Il tempo la fa sempre da padrone! Conduce il suo carro a una velocità impressionante, non si cura di evitare gli ostacoli che improvvisamente s’in frappongono alla sua corsa. Anzi…sprona i suoi destrieri facendo schioccare la sua lunga frusta nera uncinata. Noi passeggeri (in) consapevoli aggrappati alle deboli sponde del carro, cerchiamo di non precipitare nel vuoto assoluto. A volte un uncino ci lacera la carne provocandoci un dolore immenso, che poi diventa piaga e dopo ancora, una cicatrice indelebile.

Le cicatrici sono la firma del tempo: ancor’oggi certe popolazioni africane, infieriscono sulle loro carni con profonde ferite. Le cicatrici che orgogliosamente porteranno saranno il segno che qualcosa è passato. L’adolescenza, la nostra spensierata stagione cede il passo alla maturità, ecco inferti i primi segni, come fossero dei ricami che non potranno mai scomparire. Poi ne verranno degli altri a completare la trama, e ognuno di essi ci ricorderà che qualcosa è finito.

Pasqua è passata, anche il lunedì di Pasqua è trascorso, nei prati ci sono ancora i segni. Stamane gli operatori ecologici incominciano a ripianare queste ferite inferte alla natura dalla gente troppo distratta. Qualcuno ha abbandonato un grill ancora nuovo, forse non gli sarà piaciuto, oppure avrà pensato che fosse usa-getta, come i piatti e le stoviglie di plastica che riempiono le numerose buste, anch’esse di plastica doc, accatastate con cura accanto a cassonetti troppo pieni per poter digerire completamente il consumismo pasquale.

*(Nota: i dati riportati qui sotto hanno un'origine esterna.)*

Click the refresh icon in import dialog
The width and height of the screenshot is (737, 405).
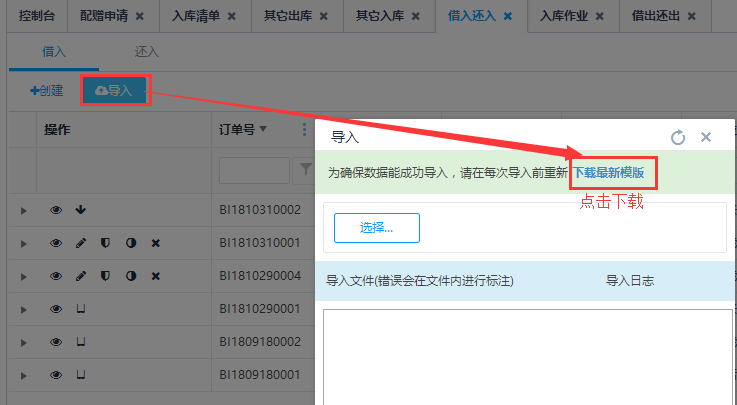coord(678,138)
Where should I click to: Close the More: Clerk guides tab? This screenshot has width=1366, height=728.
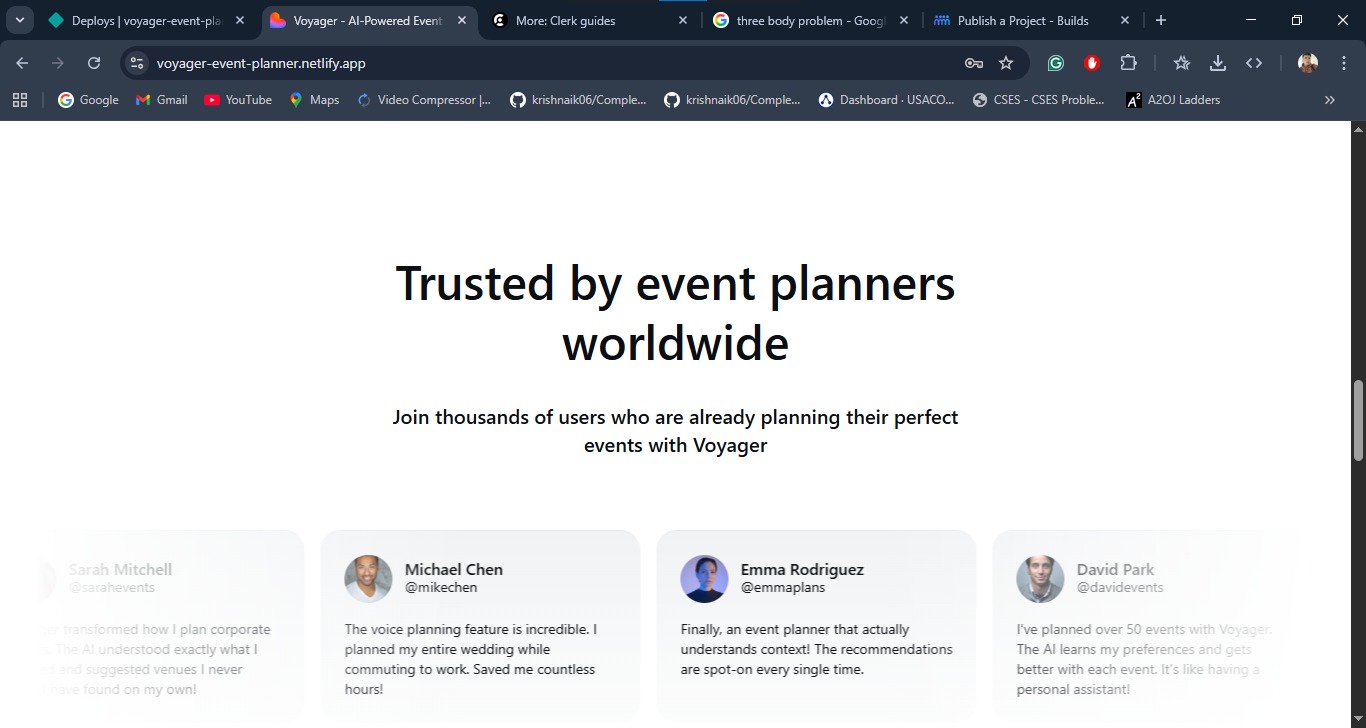[683, 20]
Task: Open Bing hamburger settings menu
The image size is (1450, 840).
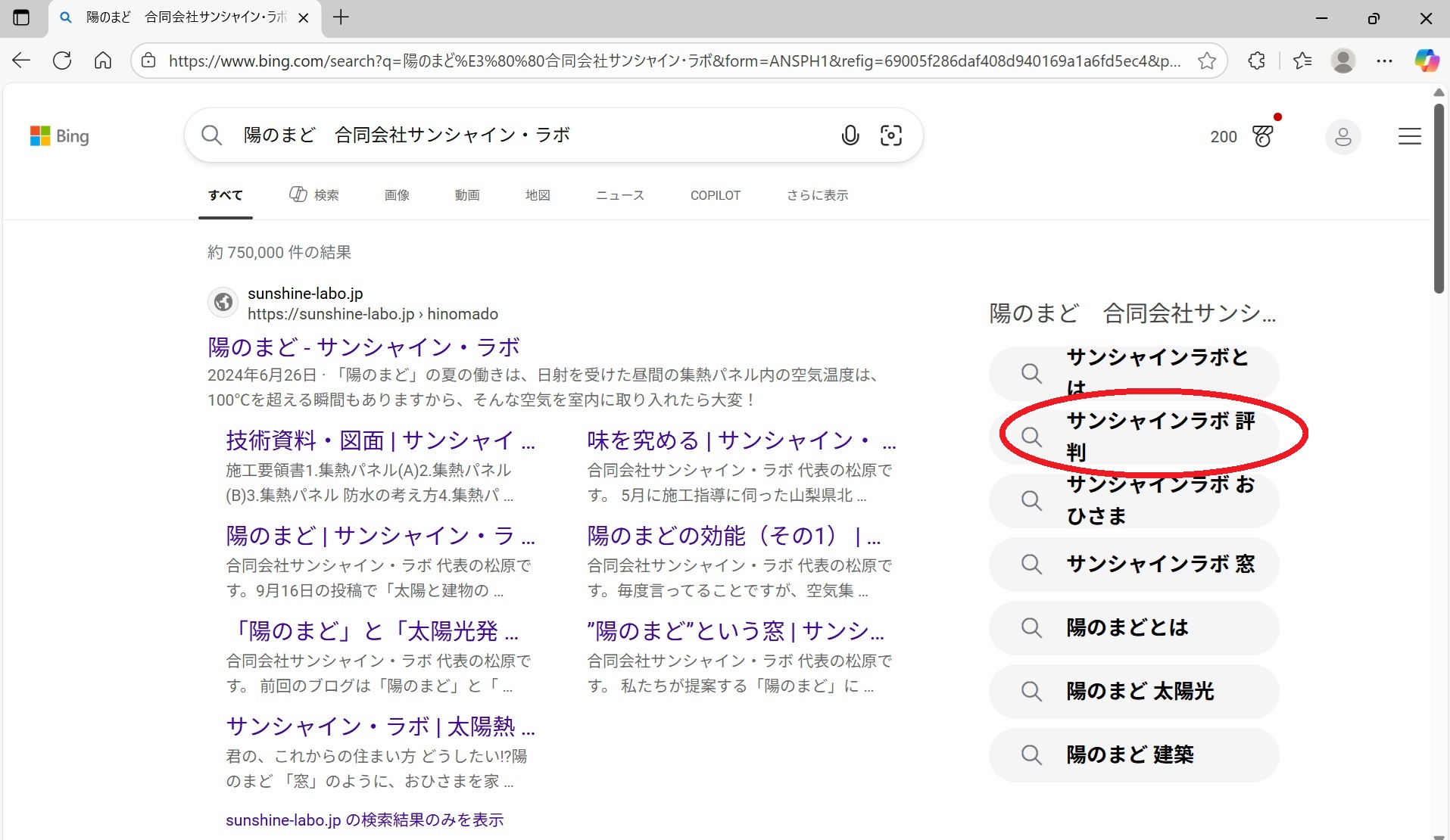Action: coord(1409,136)
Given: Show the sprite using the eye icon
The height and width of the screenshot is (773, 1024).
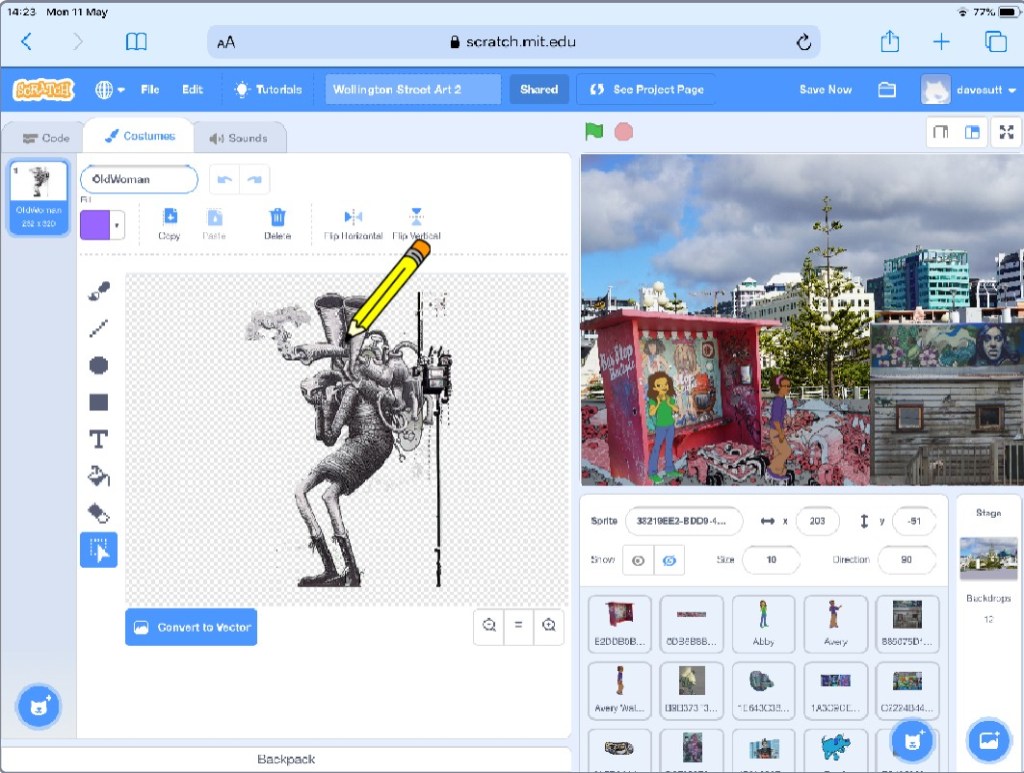Looking at the screenshot, I should pyautogui.click(x=637, y=560).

La passeggiata di ieri, forse troppo impegnativa, per le mie gambe ancora intorpidite dall’ozio invernale, ha lasciato il suo segno. I polpacci sono diventati due ciocchi di legno, deambulo come certi personaggi che si vedono nei cartoni animati, e questa mia invalidità temporanea mi rende di buon umore. Ne valeva la pena. Il mio vicino ha con due cani color oro, al più grande piace essere accarezzato mentre il suo cucciolo vuole solo giocare. Un'altra coppia ha con sé due cani neri come la pece, con una macchia bianca che fa risaltare il grosso muso. Uno dei cani zoppica da un posteriore. Chissà qual è stata la sua ferita? Partono per la passeggiata, sono felici…scodinzolano!

Oggi, per quanto riguarda il sostentamento quotidiano, decidiamo di dividerci i compiti. Metto in azione il mio favoloso grill da viaggio. Ghisa purissima, direttamente dagli altiforni delle acciaierie Krup, garantita contro tutti i cataclismi esistenti, terremoti e tsunami compreso. Laura, ha acquistato una confezione di savoiardi, quelli di Massimo Brusa, e ha deciso che farà la zuppa inglese, in sostituzione del primo. Che coraggio! Laura non si smentisce mai, le basta un ago e un filo e ti cuce un mantello per il re… Immaginiamoci cosa può fare con un semplice fornello da campeggio e una bottiglia di Ratafià di Andorno.